After swimming across the river and stealing the idol out of the stormy forest inhabited by poisonous snakes and wild animals, the goddess asked only one thing for Mathappan, a place to stay until the re-consecration of the temple. Later on, an invisible bond forms between the thief and Bhagwati and it changes the entire life of the thief.

== Cast ==
- Vishnu Unnikrishnan as Kallan Mathappan
  - Master Hattim as Young Mathappan
- Mokksha as Bhagavathi
- Anusree as Priyamani
  - Nyshana Fathima K K as Young Priyamani
- Johny Antony as Shankaran, Enchanter
- Althaf Salim as Ambi, Enchanter's Assistant
- Rajesh Madhavan as Vallabhan
- Prem Kumar as SI Sudheendran
- Maala Parvathy as Lakshmi, Priyamani's Mother
- Srikant Murali as Balan Mash
- Jayashankar as Mathappan's father
- Jayan Cherthala as Ananthan, Priyamani's father
- Jayakumar Parameswaran Pillai as Autodriver Kodamani
- Noby Marcose as Police Kumaran
- Chembil Ashokan as Bhaktha Manasan
- Salim Kumar as Sathyan, the Priest
- Jayaprakash Kuloor as Thirumeni
- Ratheesh Guinness as Pathrose (Police)
- Ranjini George as Mathappan's Mother
- Benna John as Vanaja
- Baby Soya as Vasanthi
- Kavitha Baiju as Doctor
- Sneha Chandra as Nurse

== Production ==
The film's title was announced in November 2022. It is an adaptation of the novel Kallanum Bagavathiyum by K. V. Anil. Bengali actress Mokksha made her Malayalam debut with the film. According to Vijayan, "I found Mokksha from the land of Goddess Durga. I felt there was an invisible divine force in Mokksha".

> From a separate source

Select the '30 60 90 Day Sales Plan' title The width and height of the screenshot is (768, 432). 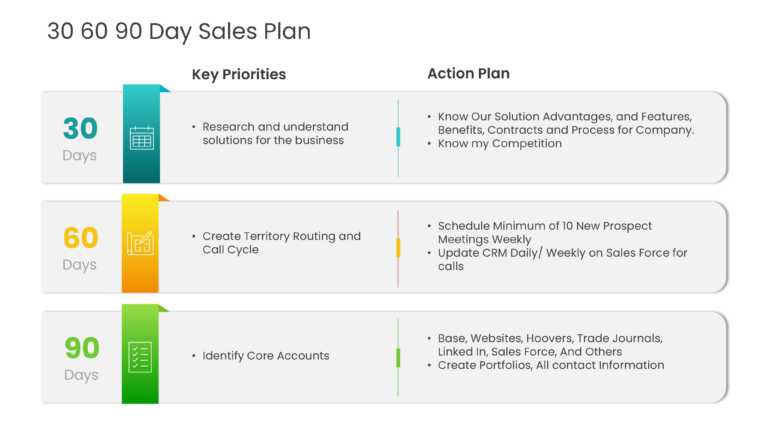tap(179, 31)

Principal photography of the film began on 23 November 2022. The entire shooting was wrapped on 2 January 2023 in Palakkad. Filming was completed in 37 days. Cinematography was done by Ratheesh Ram, while editor was Johnkutty.

==Soundtrack==
The film's original score and songs were composed by Ranjin Raj.

Kallanum Bhagavathiyum (Original Motion Picture Soundtrack)
| No. | Title | Lyrics | Singer(s) | Length |
|---|---|---|---|---|
| 1. | "Carol Song" | Santhosh Varma | Biju Narayanan | 4:53 |
| 2. | "Marakkilla Njan" | Santhosh Varma | Karthik | 4:45 |
| 3. | "Nanmayulla Naadu" | Santhosh Varma | Vidyadharan | 3:17 |
| 4. | "Sindhooraaruna" | Traditional | Madhu Balakrishnan | 1:15 |
| 5. | "Nithyanandakari" | Traditional | Madhu Balakrishnan | 1:36 |
| 6. | "Prabhavathi" | Traditional | Madhu Balakrishnan | 0:42 |
| 7. | "Sreematha" | Traditional | Divya S. Menon, Bhadra Rajin, Megha | 3:17 |
| 8. | "Sumukhi" | Traditional | Madhu Balakrishnan | 0:53 |
| 9. | "Ohm Hreem" | Traditional | Madhu Balakrishnan | 1:12 |
| 10. | "Yaa Devi" | Traditional | Ranjin Raj | 1:18 |
| 11. | "Karunai Daivame" | Traditional | Madhu Balakrishnan | 1:27 |
| 12. | "Namasthe Saranye" | Traditional | Madhu Balakrishnan | 3:06 |
| 13. | "Thwam" | Traditional | Madhu Balakrishnan | 0:51 |
| 14. | "Siva Sakthya" | Traditional | Madhu Balakrishnan | 0:56 |
| 15. | "Ohm Sarvesham" | Traditional | Ranjin Raj | 1:44 |

== Reception ==
A critic from Onmanorama stated that "Kallanum Bhagavathiyum is a small yet entertaining movie that captures the audience's imagination". Critic from Manorama Online opined that it is a beautiful film with good humour, fantasy, visuals and songs, and also praised the performances, particularly that of Unnikrishnan, Mokksha, and Anusree. Critic from Mathrubhumi commented that Kallanum Bhagavathiyum is a visual representation of a beautiful dream, and particularly praised the acting of Mokksha.

Anna Mathews of The Times of India gave 2.5 stars out of 5 stars and stated that it "has a promising, if somewhat old-fashioned premise ... Basically, the characters have not been thoughtfully developed, with storylines falling short". But praised the "chemistry" between Unnikrishnan and Mokksha.